Task brief
Find the line containing "Click the Jul label on time axis" in the material below, then please transcribe it and each line after it exactly, without the pictures.

-- Supplied data follows --

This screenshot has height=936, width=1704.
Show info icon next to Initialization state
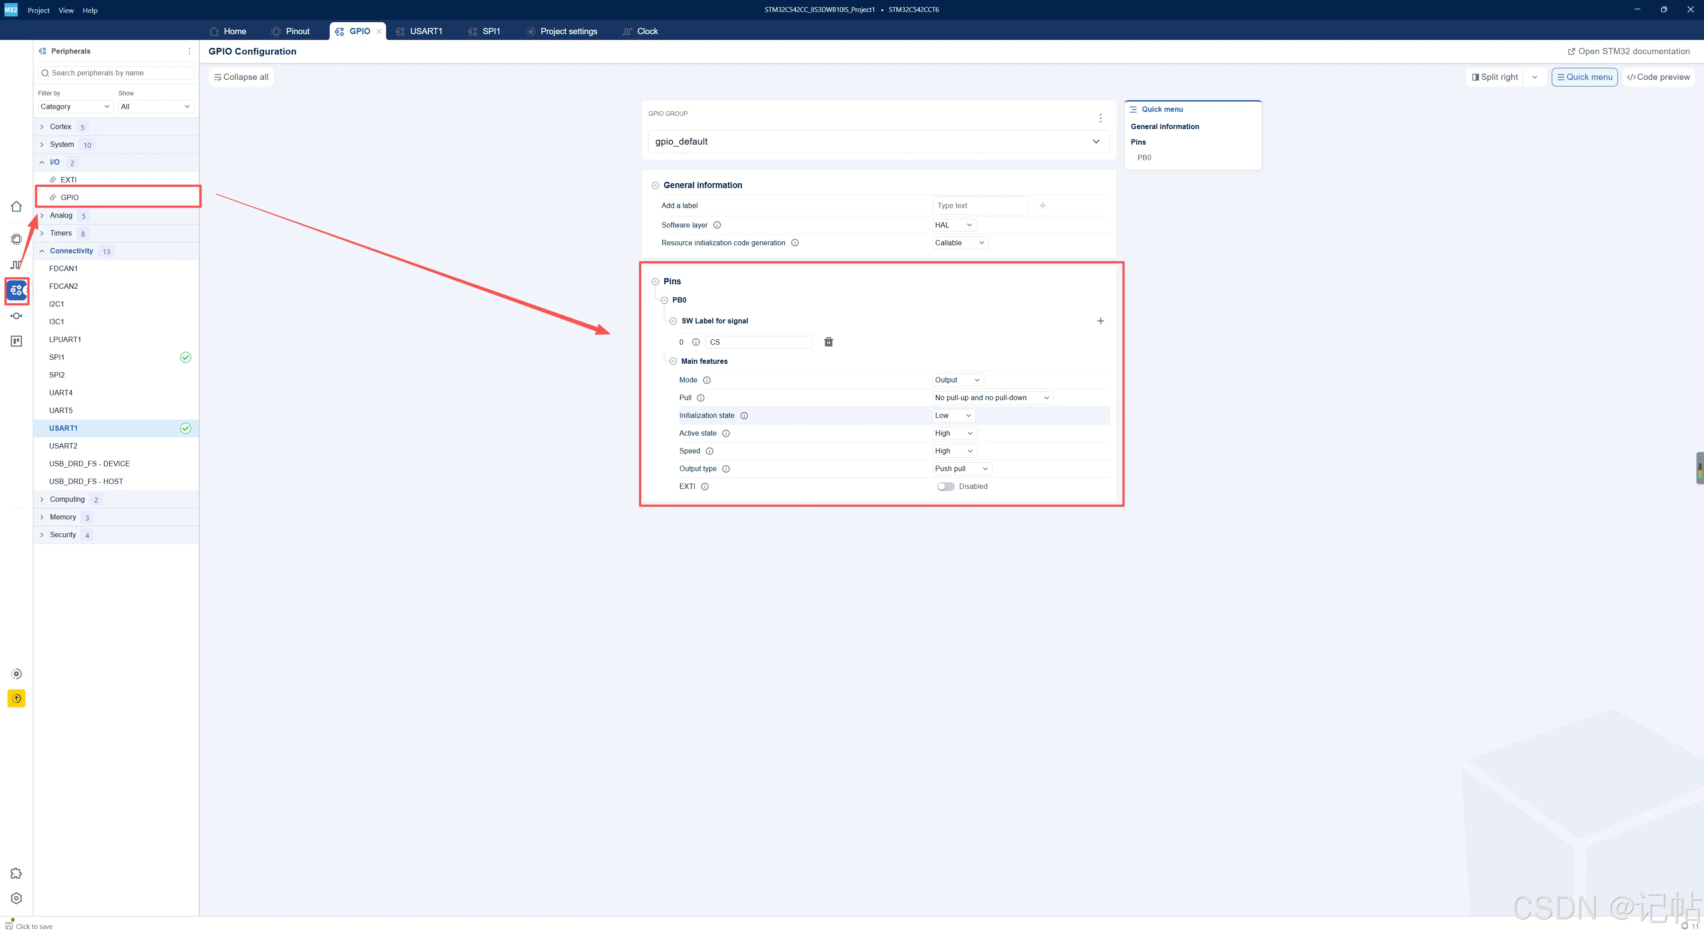pyautogui.click(x=744, y=415)
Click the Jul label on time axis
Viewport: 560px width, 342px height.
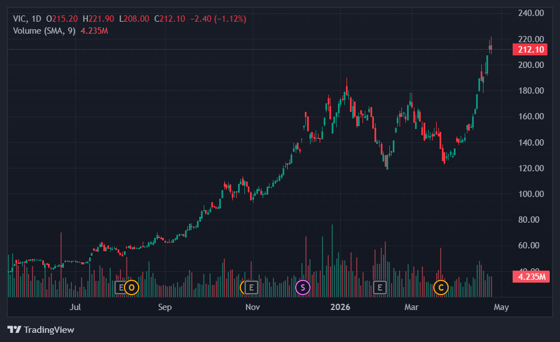point(75,307)
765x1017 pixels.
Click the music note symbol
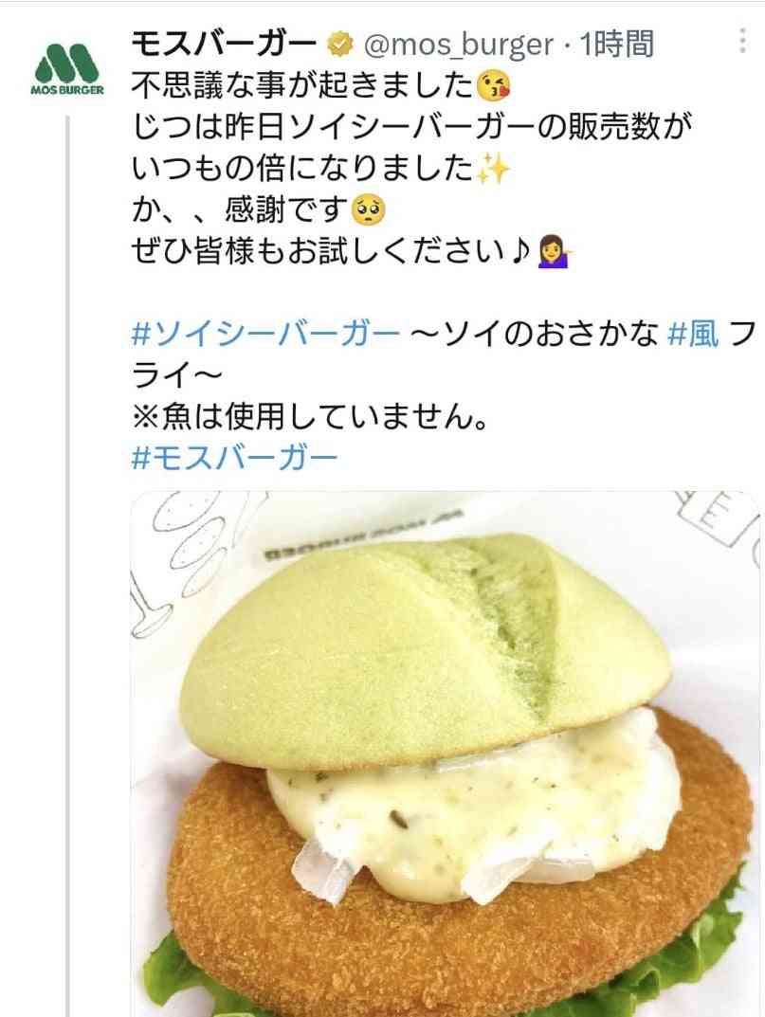point(519,252)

-- Supplied data concluded --

Answer below
Click the Jul label on time axis
Viewport: 560px width, 342px height.
point(75,307)
765x1017 pixels.
Click the music note symbol
point(519,252)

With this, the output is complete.